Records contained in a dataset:
#####

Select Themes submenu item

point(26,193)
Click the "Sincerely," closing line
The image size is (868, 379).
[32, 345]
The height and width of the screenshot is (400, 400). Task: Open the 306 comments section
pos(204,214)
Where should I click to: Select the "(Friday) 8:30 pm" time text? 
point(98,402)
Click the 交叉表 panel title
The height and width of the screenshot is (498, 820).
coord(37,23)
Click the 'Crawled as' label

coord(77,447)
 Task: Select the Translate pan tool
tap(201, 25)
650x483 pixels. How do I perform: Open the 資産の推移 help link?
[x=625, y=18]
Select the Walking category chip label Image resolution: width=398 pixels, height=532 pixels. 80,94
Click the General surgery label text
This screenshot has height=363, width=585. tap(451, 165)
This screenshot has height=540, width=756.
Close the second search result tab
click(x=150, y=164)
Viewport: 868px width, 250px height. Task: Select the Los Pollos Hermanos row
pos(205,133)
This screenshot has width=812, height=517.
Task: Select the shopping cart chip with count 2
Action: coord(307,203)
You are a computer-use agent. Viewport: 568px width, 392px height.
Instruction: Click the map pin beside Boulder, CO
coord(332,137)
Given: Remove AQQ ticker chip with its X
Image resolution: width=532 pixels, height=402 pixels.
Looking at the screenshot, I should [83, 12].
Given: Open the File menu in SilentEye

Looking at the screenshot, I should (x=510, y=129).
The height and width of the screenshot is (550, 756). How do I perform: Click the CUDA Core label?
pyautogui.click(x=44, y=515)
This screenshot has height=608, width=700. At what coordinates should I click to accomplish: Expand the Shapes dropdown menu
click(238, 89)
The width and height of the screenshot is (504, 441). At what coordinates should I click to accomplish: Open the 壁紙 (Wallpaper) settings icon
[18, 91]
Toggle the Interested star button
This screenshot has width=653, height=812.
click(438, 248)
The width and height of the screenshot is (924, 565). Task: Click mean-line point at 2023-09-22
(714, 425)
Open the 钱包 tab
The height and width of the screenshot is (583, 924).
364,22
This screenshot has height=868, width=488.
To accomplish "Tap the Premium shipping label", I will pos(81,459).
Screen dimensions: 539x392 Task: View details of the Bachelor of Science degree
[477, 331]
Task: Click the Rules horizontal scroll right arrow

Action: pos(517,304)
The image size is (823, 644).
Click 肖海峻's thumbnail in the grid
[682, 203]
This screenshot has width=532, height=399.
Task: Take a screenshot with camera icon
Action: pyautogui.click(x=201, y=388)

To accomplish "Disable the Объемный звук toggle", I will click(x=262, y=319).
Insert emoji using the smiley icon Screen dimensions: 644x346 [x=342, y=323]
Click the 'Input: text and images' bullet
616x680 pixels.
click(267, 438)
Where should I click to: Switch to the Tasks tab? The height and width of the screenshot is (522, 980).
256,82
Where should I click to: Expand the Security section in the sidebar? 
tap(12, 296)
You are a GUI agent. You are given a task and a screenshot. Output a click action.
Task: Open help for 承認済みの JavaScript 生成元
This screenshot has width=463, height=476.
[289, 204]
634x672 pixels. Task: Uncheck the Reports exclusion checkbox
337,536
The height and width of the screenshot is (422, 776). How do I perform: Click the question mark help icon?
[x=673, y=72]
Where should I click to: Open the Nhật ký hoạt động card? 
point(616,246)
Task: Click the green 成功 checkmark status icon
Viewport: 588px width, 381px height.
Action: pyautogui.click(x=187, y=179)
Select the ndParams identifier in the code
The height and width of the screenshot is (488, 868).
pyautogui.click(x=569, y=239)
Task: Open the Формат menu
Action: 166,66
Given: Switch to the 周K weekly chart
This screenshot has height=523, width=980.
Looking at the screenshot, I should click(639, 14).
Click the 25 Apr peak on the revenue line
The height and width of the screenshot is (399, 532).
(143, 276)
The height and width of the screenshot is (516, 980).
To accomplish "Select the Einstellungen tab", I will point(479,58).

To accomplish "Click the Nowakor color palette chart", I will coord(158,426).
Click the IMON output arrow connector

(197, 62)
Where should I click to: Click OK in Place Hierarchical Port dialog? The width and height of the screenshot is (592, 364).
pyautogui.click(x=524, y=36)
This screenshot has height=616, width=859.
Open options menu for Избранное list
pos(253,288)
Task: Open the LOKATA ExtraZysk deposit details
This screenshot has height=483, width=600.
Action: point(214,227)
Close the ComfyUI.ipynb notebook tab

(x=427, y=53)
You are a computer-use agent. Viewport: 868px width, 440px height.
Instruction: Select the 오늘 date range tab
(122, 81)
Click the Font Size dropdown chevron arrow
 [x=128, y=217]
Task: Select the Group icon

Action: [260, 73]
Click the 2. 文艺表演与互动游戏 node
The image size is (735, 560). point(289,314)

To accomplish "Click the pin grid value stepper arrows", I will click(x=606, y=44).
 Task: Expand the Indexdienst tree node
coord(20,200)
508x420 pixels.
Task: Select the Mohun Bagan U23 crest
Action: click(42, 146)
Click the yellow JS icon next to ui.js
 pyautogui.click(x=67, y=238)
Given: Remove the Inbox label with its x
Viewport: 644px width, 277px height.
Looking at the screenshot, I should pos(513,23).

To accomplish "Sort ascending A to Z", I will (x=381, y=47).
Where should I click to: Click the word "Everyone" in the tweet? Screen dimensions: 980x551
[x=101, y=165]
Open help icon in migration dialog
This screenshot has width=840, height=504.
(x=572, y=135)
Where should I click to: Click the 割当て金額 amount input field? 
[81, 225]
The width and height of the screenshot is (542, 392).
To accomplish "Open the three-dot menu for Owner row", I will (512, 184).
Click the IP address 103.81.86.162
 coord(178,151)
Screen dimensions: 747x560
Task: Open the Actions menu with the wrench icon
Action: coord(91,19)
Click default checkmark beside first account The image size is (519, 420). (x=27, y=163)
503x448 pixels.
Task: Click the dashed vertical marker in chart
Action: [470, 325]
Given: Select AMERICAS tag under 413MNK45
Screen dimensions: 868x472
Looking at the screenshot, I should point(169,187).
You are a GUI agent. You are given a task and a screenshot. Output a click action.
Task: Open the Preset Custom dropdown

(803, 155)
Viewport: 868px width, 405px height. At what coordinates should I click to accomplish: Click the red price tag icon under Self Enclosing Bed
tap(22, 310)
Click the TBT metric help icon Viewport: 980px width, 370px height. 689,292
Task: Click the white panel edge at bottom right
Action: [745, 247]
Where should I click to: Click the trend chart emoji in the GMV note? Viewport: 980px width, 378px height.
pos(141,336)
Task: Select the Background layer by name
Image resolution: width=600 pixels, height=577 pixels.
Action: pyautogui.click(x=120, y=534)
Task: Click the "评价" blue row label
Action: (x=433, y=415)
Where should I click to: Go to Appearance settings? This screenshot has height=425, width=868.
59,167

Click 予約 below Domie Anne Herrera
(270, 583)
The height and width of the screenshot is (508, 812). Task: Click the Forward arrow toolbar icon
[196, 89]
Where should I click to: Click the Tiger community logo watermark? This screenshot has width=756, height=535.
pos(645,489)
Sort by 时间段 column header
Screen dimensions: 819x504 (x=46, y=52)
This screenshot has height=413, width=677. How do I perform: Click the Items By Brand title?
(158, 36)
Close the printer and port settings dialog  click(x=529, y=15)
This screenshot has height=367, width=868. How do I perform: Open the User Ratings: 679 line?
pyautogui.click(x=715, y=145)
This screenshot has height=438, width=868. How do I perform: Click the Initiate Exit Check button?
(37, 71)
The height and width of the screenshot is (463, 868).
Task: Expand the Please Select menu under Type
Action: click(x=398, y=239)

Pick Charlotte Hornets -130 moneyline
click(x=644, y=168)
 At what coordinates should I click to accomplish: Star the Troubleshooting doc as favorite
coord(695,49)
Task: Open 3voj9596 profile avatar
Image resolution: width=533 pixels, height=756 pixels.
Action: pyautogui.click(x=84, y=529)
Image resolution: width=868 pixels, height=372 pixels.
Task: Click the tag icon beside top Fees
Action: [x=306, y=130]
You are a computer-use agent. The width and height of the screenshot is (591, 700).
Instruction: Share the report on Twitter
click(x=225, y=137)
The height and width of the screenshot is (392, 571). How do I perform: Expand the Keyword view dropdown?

#####

WHAT TO DO: Copy word for word the stretch of entries above from the line that has "You are a computer-use agent. Viewport: 868px" through the line that has "Given: Select AMERICAS tag under 413MNK45", both ends included, and nothing outside it.

REPLY TO THE TASK:
You are a computer-use agent. Viewport: 868px width, 440px height.
Instruction: Select the 오늘 date range tab
(122, 81)
Click the Font Size dropdown chevron arrow
 [x=128, y=217]
Task: Select the Group icon

Action: [260, 73]
Click the 2. 文艺表演与互动游戏 node
The image size is (735, 560). point(289,314)

To accomplish "Click the pin grid value stepper arrows", I will click(x=606, y=44).
 Task: Expand the Indexdienst tree node
coord(20,200)
508x420 pixels.
Task: Select the Mohun Bagan U23 crest
Action: click(42, 146)
Click the yellow JS icon next to ui.js
 pyautogui.click(x=67, y=238)
Given: Remove the Inbox label with its x
Viewport: 644px width, 277px height.
Looking at the screenshot, I should pos(513,23).

To accomplish "Sort ascending A to Z", I will (x=381, y=47).
Where should I click to: Click the word "Everyone" in the tweet? Screen dimensions: 980x551
[x=101, y=165]
Open help icon in migration dialog
This screenshot has width=840, height=504.
(x=572, y=135)
Where should I click to: Click the 割当て金額 amount input field? 
[81, 225]
The width and height of the screenshot is (542, 392).
To accomplish "Open the three-dot menu for Owner row", I will (512, 184).
Click the IP address 103.81.86.162
 coord(178,151)
Screen dimensions: 747x560
Task: Open the Actions menu with the wrench icon
Action: coord(91,19)
Click default checkmark beside first account The image size is (519, 420). (x=27, y=163)
503x448 pixels.
Task: Click the dashed vertical marker in chart
Action: [470, 325]
Given: Select AMERICAS tag under 413MNK45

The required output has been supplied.